Ticket #251: Add Additional NRPE Monitoring Checks for All Servers - SupaHotBall/OE2-Group-D GitHub Wiki

Task

Extend the NRPE setup to include additional health and performance checks across all monitored servers: db-d, apps-d, and backup-d. The goal is to ensure full visibility of each server’s state via Nagios by adding and verifying a wider range of NRPE checks.

Success Criteria:

  • All 3 servers are reporting the following via NRPE to Nagios:
  • Disk space (check_sdb1)
  • Logged-in users (check_users)
  • Load average (check_load)
  • Swap usage (check_swap)
  • Total processes (check_procs)
  • Zombie processes (check_zombie_procs)
  • Any critical or warning thresholds are correctly flagged in the Nagios UI.
  • All NRPE config and service definitions are consistently managed using Puppet.

Steps Taken

Include commands for the additional checks that we would like to have.

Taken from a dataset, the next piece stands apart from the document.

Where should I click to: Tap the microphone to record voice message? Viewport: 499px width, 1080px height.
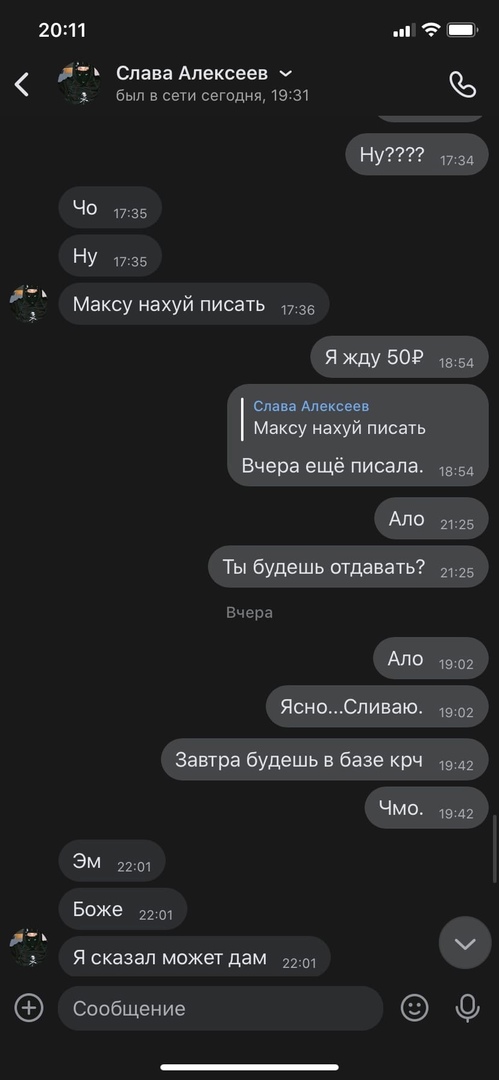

In our configuration file, swap is missing from the list so I will define that command

command[check_swap]=/usr/lib/nagios/plugins/check_swap -w 20% -c 10%

image

Add a nagios service configuration for each monitoring service in the nagios config.pp file

nagios_service { "check-users-nrpe":
  use                 => "generic-service",
  hostgroup_name      => "remote-disks",
  service_description => "Logged-in Users",
  check_command       => "check_nrpe!check_users",
  target              => "/etc/nagios4/conf.d/services.cfg",
  mode                => "0444",
}

nagios_service { "check-load-nrpe":
  use                 => "generic-service",
  hostgroup_name      => "remote-disks",
  service_description => "System Load",
  check_command       => "check_nrpe!check_load",
  target              => "/etc/nagios4/conf.d/services.cfg",
  mode                => "0444",
}

nagios_service { "check-swap-nrpe":
  use                 => "generic-service",
  hostgroup_name      => "remote-disks",
  service_description => "Swap Usage",
  check_command       => "check_nrpe!check_swap",
  target              => "/etc/nagios4/conf.d/services.cfg",
  mode                => "0444",
}

nagios_service { "check-procs-nrpe":
  use                 => "generic-service",
  hostgroup_name      => "remote-disks",
  service_description => "Total Processes",
  check_command       => "check_nrpe!check_total_procs",
  target              => "/etc/nagios4/conf.d/services.cfg",
  mode                => "0444",
}

nagios_service { "check-zombies-nrpe":
  use                 => "generic-service",
  hostgroup_name      => "remote-disks",
  service_description => "Zombie Processes",
  check_command       => "check_nrpe!check_zombie_procs",
  target              => "/etc/nagios4/conf.d/services.cfg",
  mode                => "0444",
}

image

Restart both the Nagios server and the nagios-nrpe-server. Restarting Nagios is required because the nagios config.pp file was edited and restarting nrpe server is also required because the nagios cfg file was edited

sudo systemctl restart nagios4 sudo systemctl restart nagios-nrpe-server

Once that is done, ensure that the module is applied to the client server

sudo puppet agent --test

image

After the server has applied the module configuration, test that the swap command now works from the management server

/usr/lib/nagios/plugins/check_nrpe -H db-d -c check_swap

image

The configuration changes have been successfully applied because previously neither the check_procs or check_swap commands were defined.

image

Now we can see that the commands are working after the editing the config.pp and nagios cfg files

image


Challenges

N/A


External Resources

N/A


Ticket Reference

https://rt.dataraster.com/Ticket/Display.html?id=251